Vierzehntägiges Wirtschaftsupdate – 9. Juli 2026
Die Reserve Bank begann, die Geldpolitik wieder in Richtung neutraler Einstellungen zu führen, und erhöhte den Official Cash Rate erstmals seit drei Jahren um 25 Basispunkte. Obwohl die Inflationsprognosen nach unten korrigiert wurden, begrenzten freie Kapazitäten und eine verhaltene Nachfrage weiterhin die Möglichkeit der Unternehmen, höhere Kosten weiterzugeben.
Die Stimmung bei Unternehmen und Verbrauchern verbesserte sich, nachdem die Treibstoffpreise gesunken waren.
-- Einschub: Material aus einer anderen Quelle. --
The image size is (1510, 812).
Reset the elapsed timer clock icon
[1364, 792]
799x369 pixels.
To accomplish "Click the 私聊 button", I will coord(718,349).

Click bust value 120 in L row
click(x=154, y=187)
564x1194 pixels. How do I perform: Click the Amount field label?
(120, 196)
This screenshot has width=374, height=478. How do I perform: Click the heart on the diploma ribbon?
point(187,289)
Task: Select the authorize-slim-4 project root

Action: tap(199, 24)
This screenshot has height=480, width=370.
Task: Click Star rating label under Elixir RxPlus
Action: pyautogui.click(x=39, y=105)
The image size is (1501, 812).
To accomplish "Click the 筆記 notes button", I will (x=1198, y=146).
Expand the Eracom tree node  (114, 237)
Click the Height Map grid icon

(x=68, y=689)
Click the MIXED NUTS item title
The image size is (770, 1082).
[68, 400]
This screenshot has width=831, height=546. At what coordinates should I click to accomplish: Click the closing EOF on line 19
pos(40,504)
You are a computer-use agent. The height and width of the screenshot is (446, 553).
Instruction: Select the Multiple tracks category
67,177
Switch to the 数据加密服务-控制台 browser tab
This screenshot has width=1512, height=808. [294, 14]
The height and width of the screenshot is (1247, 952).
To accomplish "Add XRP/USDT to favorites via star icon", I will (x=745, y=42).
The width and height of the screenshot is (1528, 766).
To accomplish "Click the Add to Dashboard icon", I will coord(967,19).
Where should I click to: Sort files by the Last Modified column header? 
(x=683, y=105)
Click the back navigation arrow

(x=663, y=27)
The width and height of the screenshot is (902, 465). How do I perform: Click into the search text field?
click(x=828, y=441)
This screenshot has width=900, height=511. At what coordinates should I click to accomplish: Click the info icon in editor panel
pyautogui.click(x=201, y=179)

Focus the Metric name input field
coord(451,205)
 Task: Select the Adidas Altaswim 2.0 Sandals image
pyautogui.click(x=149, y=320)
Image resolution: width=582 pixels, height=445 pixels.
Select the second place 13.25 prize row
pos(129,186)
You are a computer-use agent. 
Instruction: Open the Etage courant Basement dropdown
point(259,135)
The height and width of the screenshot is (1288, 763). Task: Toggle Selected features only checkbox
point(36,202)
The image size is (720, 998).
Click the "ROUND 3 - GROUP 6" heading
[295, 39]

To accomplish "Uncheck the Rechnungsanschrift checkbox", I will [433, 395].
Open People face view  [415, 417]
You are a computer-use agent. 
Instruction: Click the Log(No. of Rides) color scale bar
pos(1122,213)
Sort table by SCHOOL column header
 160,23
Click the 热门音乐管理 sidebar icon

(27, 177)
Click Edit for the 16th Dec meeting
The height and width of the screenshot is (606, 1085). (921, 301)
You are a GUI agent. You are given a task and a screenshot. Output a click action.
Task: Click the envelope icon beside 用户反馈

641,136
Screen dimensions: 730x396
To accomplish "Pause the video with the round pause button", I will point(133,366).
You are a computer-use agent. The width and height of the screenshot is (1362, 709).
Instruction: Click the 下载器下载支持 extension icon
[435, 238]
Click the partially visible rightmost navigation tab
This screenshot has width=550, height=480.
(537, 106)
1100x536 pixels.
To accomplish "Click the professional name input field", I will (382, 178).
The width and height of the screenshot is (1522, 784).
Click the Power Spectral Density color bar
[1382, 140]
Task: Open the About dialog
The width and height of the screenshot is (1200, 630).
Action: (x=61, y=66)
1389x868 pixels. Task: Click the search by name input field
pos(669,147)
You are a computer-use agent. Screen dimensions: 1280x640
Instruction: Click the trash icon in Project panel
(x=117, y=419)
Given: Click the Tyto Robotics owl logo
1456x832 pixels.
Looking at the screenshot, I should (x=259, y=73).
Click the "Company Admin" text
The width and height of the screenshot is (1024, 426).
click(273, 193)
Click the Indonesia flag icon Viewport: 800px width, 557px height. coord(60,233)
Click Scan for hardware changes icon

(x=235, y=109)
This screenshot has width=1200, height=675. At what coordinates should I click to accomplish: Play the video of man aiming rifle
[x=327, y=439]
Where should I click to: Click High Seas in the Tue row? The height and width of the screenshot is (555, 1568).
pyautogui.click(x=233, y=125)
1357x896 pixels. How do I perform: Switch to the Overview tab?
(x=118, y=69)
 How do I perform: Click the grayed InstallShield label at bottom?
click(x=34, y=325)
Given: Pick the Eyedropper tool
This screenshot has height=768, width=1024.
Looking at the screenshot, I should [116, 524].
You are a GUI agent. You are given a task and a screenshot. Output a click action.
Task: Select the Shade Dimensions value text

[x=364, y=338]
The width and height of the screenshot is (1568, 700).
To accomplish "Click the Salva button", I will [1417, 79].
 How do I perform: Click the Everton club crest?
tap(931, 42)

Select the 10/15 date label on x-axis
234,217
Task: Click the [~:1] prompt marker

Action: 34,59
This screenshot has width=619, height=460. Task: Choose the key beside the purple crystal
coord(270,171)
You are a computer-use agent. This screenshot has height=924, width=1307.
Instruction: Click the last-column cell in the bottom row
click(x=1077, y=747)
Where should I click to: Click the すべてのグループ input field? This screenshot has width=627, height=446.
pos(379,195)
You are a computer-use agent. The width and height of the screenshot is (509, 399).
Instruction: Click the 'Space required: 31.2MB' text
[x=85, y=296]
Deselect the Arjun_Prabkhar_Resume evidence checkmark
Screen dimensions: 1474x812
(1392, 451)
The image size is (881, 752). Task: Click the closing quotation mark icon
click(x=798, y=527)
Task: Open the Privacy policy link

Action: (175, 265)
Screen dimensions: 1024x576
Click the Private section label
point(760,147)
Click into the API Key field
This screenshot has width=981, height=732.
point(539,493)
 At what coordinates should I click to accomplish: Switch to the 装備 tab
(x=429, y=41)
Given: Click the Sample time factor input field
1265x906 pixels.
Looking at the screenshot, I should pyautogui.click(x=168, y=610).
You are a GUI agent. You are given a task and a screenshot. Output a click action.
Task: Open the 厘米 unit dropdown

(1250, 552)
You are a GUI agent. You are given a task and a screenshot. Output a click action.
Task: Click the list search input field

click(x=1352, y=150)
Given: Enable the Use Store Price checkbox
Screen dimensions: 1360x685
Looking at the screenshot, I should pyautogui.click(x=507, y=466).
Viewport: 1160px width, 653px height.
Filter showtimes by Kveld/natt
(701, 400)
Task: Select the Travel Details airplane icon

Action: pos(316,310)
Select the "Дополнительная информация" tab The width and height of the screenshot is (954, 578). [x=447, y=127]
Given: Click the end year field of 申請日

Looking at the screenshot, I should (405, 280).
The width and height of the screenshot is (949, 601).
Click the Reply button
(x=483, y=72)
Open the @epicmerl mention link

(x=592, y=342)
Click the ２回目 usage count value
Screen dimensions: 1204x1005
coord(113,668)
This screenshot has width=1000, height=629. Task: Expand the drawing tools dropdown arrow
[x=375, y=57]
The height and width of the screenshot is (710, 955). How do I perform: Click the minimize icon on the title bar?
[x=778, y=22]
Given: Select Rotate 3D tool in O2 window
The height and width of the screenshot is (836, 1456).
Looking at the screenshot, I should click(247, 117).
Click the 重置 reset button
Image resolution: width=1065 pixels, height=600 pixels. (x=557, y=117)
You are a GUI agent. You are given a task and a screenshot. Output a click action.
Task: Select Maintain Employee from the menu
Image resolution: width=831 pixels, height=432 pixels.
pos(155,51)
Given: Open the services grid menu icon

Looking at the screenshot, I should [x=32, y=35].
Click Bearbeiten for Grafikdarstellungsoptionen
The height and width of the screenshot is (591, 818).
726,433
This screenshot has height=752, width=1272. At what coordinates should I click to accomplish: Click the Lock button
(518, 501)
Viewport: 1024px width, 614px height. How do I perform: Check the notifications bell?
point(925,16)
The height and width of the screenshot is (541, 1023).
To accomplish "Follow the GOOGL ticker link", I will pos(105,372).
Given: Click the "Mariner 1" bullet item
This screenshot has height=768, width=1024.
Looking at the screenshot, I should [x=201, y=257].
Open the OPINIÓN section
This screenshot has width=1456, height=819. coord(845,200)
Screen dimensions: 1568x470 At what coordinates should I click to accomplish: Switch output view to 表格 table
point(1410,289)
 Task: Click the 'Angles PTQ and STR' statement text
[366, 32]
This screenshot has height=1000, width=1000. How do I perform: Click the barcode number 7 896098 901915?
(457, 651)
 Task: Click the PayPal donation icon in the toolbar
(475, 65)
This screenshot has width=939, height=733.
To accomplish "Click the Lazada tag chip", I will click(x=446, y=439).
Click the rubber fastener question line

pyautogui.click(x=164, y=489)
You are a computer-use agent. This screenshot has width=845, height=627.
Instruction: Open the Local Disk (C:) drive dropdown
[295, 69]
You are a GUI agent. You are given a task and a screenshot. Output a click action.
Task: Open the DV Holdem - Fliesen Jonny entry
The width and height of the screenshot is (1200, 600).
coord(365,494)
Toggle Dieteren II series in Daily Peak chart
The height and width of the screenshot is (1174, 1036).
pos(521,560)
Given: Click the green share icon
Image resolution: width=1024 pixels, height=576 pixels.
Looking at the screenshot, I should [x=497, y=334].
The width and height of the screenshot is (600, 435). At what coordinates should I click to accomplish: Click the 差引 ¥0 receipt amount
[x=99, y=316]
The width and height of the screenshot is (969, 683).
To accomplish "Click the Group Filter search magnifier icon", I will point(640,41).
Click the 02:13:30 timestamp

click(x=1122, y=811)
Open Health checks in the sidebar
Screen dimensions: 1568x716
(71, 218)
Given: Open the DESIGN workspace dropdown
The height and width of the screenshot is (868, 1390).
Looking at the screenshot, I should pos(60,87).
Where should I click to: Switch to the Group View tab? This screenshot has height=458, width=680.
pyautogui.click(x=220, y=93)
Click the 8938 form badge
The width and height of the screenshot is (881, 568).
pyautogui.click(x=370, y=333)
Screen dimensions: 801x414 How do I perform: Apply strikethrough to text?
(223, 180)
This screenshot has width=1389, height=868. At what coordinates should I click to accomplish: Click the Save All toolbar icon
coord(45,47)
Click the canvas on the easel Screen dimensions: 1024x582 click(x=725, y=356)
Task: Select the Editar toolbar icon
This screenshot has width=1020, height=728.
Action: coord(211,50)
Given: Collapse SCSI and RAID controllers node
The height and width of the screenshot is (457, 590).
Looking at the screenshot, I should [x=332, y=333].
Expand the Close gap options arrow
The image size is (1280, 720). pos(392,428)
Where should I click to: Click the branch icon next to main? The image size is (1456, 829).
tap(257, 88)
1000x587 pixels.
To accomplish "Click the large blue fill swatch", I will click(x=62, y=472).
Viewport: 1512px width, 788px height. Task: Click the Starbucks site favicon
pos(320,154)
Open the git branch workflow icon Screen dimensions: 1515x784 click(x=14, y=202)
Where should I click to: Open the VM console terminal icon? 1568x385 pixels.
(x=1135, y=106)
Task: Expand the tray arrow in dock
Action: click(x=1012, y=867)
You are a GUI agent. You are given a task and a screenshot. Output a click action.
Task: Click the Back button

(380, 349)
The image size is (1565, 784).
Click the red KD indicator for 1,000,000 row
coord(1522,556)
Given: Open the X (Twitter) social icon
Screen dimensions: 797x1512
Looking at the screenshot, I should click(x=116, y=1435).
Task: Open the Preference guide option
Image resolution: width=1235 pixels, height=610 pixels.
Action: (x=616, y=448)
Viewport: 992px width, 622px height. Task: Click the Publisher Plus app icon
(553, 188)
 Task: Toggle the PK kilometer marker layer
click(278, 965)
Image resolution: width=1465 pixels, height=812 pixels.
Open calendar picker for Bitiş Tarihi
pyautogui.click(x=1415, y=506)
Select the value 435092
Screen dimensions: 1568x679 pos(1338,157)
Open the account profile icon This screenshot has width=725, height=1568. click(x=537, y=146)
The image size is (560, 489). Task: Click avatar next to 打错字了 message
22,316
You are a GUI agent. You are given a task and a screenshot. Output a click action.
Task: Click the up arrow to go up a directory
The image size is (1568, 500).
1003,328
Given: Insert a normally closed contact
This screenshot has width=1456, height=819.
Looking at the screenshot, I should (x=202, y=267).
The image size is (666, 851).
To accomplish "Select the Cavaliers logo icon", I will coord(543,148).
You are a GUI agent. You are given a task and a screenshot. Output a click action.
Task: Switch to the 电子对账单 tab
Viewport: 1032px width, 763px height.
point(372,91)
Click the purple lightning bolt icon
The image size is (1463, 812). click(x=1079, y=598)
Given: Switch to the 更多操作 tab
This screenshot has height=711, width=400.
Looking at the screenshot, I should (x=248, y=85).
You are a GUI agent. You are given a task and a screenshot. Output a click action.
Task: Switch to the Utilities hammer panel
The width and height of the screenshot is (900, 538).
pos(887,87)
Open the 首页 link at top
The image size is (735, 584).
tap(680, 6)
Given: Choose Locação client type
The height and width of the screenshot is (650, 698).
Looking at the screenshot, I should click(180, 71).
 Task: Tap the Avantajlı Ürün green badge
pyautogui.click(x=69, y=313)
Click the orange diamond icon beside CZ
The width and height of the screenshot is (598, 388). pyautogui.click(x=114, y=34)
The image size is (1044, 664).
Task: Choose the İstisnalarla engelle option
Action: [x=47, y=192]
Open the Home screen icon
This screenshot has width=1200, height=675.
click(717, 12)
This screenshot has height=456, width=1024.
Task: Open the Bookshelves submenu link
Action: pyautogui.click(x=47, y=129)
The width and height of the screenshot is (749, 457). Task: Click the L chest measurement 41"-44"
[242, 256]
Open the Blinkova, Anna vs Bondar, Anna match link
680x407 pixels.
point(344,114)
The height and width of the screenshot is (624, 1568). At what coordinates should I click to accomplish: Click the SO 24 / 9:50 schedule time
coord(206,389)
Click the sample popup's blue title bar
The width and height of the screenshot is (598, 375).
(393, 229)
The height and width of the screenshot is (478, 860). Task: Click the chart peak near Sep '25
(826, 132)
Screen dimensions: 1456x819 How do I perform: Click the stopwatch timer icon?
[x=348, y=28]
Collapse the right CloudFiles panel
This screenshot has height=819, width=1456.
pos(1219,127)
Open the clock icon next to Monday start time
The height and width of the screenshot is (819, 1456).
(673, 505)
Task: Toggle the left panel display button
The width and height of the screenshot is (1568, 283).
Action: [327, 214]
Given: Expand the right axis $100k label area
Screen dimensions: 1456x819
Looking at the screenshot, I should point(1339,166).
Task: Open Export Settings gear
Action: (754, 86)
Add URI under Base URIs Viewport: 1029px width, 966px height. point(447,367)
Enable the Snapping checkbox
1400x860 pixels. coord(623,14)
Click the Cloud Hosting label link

Gleichzeitig zeigten sich eine stärkere Zuversicht in mehreren Sektoren und Anzeichen für ein allmähliches Beschäftigungswachstum. Auch die Zahl der Baugenehmigungen stieg weiter, wobei schwache Immobilienpreise, ein Überangebot an Wohnraum und höhere Finanzierungskosten nur auf eine vorsichtige Erholung der Wohnbauinvestitionen hindeuteten.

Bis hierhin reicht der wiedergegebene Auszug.